WHAT IS REQUIRED: Exactly how many lines in the entries contain "logo"? Give that number alone.

*** EXTRACTED ENTRIES ***

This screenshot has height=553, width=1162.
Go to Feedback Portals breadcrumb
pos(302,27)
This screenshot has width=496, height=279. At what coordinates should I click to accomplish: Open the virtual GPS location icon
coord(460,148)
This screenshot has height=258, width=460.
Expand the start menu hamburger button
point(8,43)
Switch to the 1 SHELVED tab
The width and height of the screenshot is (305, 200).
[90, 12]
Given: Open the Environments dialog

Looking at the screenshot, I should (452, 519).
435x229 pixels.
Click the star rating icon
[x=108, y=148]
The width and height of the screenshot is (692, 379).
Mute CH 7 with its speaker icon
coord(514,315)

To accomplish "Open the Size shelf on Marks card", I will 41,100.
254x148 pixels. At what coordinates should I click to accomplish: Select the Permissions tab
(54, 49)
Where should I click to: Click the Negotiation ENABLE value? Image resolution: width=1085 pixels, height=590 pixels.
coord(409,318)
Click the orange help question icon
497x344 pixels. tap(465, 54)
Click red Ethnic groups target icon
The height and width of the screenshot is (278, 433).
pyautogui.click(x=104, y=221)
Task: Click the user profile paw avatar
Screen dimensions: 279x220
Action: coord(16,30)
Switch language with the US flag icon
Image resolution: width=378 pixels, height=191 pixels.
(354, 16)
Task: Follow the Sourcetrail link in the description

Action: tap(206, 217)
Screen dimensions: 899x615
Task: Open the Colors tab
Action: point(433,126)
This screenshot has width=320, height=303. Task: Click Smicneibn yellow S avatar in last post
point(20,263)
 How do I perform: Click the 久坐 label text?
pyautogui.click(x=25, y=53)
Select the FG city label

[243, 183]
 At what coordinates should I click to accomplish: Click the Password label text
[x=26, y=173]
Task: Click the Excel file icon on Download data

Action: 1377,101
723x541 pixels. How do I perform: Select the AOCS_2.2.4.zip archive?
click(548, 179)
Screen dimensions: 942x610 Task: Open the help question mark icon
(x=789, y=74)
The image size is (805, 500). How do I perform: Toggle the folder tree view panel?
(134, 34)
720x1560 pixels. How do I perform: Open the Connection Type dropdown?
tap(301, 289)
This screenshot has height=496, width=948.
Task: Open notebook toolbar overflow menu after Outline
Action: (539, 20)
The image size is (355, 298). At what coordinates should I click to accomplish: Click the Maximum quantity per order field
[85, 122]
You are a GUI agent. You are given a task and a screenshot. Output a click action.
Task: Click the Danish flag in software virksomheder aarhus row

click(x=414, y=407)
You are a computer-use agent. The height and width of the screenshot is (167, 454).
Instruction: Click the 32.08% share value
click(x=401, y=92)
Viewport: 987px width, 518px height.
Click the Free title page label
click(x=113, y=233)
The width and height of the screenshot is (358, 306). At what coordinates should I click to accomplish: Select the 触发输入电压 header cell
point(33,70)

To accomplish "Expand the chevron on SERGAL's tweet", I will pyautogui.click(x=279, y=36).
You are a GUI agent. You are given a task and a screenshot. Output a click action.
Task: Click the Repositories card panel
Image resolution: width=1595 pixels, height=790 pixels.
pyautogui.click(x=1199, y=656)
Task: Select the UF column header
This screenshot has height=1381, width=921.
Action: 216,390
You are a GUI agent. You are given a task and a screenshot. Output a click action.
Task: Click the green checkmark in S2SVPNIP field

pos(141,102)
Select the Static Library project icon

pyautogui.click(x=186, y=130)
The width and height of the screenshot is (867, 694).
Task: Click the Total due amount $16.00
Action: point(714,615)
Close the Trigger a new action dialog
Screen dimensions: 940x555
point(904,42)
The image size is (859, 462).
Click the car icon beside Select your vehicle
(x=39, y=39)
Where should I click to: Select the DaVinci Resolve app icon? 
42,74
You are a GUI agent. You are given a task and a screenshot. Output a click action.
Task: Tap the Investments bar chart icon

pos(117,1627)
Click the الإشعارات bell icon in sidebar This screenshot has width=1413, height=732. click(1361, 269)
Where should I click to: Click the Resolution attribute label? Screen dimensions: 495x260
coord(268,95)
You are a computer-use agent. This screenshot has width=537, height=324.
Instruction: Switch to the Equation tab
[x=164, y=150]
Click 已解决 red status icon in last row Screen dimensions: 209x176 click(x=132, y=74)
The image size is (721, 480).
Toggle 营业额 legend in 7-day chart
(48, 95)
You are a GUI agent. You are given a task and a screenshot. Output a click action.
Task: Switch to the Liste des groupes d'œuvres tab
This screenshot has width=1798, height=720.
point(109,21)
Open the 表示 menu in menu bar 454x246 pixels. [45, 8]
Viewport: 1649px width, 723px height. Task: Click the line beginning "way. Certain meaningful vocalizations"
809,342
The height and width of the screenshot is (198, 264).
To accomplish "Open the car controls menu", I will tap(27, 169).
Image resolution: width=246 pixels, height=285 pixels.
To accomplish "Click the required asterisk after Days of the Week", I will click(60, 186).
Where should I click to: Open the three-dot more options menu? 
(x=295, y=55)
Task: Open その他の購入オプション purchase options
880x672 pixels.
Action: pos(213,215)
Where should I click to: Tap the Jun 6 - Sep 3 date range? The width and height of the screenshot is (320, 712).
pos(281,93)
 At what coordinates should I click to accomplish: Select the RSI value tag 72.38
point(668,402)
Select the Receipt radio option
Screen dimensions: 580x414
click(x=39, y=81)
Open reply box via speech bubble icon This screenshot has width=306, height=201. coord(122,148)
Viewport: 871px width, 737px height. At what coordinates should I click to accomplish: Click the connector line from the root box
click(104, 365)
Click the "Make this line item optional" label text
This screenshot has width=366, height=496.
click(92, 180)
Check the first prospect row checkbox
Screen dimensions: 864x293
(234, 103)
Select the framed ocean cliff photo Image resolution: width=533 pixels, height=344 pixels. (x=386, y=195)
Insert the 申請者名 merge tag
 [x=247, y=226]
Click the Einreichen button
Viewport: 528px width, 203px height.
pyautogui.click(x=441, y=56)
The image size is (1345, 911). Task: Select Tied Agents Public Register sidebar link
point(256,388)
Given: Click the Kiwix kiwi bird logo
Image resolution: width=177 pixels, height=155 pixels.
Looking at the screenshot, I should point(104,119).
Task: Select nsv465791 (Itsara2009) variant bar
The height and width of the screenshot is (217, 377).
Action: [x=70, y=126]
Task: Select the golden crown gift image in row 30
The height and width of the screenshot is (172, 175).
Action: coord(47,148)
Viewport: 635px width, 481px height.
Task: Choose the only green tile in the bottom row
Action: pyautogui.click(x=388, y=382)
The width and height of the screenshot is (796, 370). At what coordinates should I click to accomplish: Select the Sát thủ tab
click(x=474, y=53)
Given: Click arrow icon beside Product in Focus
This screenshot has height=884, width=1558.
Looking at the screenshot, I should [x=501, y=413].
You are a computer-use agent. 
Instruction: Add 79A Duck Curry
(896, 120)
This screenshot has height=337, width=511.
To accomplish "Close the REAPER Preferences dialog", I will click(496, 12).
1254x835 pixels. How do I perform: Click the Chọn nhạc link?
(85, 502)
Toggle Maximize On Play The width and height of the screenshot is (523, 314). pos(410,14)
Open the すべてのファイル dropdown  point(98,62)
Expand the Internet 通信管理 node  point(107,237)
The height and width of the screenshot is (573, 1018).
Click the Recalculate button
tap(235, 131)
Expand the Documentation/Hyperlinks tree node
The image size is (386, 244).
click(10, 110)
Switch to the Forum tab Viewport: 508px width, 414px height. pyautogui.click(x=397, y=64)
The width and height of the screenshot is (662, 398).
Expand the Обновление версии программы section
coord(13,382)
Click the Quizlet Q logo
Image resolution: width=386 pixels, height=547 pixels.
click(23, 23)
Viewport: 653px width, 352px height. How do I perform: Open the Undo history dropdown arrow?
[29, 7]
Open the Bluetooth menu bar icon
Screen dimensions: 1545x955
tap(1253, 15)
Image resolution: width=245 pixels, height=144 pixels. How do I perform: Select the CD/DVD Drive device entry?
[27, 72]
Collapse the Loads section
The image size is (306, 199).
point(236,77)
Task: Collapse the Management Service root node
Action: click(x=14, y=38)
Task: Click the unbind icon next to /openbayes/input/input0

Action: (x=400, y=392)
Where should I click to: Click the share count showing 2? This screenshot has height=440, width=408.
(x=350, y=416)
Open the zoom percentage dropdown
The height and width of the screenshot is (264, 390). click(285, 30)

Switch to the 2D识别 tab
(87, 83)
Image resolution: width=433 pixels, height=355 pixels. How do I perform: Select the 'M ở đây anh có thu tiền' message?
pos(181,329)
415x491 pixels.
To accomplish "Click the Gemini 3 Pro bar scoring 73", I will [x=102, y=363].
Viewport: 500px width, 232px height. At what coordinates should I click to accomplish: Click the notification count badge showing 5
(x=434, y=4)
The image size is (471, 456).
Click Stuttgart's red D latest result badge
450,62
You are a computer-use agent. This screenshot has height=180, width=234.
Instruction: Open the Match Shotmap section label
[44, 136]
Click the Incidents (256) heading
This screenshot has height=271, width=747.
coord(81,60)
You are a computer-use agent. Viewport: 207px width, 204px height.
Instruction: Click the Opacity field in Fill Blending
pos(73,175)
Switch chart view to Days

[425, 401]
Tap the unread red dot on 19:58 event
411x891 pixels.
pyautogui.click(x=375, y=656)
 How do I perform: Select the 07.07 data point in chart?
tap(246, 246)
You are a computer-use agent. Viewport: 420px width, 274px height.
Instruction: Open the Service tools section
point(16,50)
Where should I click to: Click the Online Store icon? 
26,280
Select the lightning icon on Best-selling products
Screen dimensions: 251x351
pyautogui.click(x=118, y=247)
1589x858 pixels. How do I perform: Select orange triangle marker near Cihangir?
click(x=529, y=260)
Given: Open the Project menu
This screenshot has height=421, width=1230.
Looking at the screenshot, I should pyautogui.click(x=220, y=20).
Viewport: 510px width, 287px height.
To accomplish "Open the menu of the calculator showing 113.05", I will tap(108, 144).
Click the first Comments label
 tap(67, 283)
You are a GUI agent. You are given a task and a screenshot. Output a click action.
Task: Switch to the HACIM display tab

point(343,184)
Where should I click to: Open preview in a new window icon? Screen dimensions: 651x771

*** End of EXTRACTED ENTRIES ***

PROBLEM SOLUTION: 2